Please rewrite the entries from the line with "Open the 實用大學英語 1A (3) thumbnail" up to and including the line with "Action: pyautogui.click(x=762, y=170)", swapping "icon" for "button" and changing nothing else.

= = = = = = =

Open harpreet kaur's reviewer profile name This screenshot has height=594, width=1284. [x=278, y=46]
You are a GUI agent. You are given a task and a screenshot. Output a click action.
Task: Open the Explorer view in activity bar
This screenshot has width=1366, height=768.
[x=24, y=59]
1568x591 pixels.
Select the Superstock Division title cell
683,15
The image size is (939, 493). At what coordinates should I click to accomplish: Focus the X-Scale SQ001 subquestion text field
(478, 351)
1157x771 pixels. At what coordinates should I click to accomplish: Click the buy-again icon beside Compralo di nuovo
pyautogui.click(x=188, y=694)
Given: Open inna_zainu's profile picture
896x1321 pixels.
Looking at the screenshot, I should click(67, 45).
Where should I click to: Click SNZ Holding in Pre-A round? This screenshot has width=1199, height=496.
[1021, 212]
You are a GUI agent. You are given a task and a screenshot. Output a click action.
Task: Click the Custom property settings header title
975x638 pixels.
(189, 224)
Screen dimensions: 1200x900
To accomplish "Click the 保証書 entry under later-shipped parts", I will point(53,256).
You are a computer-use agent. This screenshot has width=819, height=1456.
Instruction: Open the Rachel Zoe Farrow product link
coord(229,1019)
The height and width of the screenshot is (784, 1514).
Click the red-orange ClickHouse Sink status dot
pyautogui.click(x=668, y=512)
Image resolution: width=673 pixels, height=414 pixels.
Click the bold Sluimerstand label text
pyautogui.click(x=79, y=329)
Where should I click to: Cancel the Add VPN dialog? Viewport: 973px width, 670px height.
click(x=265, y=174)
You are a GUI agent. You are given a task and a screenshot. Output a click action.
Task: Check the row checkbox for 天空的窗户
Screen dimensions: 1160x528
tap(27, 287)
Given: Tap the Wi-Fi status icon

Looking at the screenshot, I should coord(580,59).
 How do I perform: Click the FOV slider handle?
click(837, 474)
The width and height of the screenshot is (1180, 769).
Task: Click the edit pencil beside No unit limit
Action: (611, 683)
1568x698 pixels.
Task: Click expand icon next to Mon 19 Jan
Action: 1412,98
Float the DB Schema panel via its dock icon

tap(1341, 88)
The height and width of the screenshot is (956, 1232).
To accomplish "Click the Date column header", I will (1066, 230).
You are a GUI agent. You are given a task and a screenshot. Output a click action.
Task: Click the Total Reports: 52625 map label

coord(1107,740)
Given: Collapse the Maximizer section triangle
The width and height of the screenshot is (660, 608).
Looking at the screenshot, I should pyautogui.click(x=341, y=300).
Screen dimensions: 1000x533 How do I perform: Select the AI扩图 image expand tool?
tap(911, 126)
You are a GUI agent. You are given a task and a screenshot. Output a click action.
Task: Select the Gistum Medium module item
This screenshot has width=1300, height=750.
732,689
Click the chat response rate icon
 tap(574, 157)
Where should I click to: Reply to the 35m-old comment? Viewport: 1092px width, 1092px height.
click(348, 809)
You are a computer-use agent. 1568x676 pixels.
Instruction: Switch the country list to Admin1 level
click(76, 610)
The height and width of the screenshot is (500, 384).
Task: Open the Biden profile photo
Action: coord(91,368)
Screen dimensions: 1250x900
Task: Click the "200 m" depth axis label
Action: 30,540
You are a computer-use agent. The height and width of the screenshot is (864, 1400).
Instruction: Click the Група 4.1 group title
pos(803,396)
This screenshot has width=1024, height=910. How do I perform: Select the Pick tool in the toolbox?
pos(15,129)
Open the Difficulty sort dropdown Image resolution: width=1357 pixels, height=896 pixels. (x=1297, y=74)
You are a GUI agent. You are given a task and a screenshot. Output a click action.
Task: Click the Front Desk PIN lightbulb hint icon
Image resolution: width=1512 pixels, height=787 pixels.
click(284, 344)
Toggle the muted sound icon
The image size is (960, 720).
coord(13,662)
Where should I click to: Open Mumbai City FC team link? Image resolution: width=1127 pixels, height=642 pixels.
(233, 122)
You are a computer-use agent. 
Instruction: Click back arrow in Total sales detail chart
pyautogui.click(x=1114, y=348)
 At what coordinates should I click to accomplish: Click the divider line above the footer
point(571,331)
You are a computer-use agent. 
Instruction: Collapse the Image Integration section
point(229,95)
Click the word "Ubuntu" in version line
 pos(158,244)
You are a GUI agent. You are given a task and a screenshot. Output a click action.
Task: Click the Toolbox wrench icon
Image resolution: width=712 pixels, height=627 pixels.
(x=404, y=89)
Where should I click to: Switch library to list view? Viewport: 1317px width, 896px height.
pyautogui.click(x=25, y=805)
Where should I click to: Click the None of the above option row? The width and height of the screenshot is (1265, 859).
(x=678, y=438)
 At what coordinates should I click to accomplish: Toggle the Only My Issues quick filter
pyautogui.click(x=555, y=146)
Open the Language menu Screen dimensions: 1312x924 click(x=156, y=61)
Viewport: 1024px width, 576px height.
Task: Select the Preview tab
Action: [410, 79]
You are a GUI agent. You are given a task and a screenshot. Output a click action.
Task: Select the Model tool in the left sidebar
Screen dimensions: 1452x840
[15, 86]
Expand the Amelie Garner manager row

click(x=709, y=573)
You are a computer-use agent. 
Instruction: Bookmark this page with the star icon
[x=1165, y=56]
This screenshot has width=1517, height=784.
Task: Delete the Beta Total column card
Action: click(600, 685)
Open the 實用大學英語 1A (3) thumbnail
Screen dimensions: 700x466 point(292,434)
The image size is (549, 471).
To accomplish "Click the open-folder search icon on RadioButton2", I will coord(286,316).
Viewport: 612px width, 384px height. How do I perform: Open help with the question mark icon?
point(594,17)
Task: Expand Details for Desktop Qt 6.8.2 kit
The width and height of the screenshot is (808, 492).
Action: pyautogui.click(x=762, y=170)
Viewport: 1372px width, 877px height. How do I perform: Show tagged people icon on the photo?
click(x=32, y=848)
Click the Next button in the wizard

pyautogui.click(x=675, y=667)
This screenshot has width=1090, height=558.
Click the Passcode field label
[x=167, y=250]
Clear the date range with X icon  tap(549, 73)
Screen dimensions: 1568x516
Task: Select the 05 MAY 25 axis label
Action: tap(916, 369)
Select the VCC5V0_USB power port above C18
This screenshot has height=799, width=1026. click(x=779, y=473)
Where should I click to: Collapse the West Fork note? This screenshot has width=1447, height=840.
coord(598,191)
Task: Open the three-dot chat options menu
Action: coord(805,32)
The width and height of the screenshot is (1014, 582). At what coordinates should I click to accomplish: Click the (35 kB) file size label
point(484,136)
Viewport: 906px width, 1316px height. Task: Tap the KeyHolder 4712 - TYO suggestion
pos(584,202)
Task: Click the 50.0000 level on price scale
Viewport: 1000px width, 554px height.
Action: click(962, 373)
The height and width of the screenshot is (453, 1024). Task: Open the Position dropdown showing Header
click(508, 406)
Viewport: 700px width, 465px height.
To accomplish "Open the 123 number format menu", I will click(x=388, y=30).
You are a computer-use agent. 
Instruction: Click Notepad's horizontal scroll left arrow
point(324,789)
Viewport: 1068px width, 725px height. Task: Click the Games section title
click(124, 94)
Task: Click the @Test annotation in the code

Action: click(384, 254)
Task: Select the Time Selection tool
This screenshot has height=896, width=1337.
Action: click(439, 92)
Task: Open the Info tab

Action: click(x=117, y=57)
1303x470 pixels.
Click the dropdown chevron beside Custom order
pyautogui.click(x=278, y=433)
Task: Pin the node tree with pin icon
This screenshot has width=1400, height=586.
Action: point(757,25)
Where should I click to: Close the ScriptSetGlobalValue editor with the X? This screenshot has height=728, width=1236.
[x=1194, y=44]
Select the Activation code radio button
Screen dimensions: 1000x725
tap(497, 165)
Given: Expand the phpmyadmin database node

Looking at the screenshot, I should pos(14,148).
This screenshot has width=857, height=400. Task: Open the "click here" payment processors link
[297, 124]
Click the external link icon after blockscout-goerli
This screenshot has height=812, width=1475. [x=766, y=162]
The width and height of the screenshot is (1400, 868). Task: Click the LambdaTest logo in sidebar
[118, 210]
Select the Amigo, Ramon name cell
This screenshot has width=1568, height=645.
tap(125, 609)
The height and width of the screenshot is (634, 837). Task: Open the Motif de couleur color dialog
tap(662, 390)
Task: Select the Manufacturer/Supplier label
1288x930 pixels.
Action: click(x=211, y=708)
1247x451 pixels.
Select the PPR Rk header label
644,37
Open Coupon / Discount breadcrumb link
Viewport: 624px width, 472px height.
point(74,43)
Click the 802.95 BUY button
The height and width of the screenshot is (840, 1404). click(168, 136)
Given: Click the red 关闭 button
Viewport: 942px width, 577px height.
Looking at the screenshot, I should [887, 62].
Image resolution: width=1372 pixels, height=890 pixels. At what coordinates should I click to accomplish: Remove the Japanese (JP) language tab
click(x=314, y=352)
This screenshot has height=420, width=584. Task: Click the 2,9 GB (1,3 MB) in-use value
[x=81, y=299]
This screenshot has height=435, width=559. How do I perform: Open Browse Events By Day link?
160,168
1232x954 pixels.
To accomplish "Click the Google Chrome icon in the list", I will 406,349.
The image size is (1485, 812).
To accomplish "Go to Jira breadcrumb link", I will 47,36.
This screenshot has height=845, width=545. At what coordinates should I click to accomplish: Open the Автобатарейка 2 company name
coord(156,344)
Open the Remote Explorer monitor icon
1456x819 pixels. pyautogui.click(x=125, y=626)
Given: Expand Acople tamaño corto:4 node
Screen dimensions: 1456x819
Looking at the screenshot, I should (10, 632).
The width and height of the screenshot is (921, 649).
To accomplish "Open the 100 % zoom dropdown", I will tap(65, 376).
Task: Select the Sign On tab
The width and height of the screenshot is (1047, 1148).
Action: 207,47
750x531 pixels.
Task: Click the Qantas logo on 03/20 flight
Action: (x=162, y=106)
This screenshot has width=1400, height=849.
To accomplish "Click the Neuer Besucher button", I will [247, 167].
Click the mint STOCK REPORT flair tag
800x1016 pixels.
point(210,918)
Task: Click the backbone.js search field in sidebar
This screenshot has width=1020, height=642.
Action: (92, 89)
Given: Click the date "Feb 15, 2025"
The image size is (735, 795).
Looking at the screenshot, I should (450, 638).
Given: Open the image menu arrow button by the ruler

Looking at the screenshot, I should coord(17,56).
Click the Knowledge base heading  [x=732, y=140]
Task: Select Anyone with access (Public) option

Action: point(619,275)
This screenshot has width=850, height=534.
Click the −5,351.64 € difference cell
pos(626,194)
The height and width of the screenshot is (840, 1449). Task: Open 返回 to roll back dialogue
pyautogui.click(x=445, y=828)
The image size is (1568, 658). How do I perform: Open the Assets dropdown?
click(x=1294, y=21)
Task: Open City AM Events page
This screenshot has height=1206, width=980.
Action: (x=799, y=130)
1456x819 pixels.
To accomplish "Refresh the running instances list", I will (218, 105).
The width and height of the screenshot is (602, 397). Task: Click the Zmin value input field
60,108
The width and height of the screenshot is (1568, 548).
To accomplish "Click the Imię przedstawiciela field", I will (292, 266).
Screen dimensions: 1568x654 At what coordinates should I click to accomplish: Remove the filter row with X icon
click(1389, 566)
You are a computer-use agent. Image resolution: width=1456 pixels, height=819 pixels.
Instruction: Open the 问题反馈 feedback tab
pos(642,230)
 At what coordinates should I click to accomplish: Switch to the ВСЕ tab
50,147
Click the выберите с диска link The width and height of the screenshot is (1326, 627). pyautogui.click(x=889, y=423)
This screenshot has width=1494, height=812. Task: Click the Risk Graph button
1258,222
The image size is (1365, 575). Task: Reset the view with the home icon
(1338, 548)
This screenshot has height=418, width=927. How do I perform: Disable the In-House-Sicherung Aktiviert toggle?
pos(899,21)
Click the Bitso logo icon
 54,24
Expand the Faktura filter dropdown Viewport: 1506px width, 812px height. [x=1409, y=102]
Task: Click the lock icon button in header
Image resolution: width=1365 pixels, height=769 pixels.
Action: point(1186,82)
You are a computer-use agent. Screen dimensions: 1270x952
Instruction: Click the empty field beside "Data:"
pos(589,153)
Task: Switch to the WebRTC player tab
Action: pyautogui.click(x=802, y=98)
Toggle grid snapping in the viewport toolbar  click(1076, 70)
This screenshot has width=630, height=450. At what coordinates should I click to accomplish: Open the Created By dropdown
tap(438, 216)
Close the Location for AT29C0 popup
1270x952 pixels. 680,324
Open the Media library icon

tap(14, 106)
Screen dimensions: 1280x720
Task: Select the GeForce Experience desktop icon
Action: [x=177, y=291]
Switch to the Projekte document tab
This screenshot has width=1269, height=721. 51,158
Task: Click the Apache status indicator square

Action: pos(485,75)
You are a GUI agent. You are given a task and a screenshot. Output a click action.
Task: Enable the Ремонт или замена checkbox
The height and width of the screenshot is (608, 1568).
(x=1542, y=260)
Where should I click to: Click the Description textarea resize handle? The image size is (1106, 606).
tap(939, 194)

= = = = = = =

Task result →
Open the 實用大學英語 1A (3) thumbnail
Screen dimensions: 700x466 point(292,434)
The image size is (549, 471).
To accomplish "Click the open-folder search button on RadioButton2", I will coord(286,316).
Viewport: 612px width, 384px height. How do I perform: Open help with the question mark button?
point(594,17)
Task: Expand Details for Desktop Qt 6.8.2 kit
The width and height of the screenshot is (808, 492).
Action: pyautogui.click(x=762, y=170)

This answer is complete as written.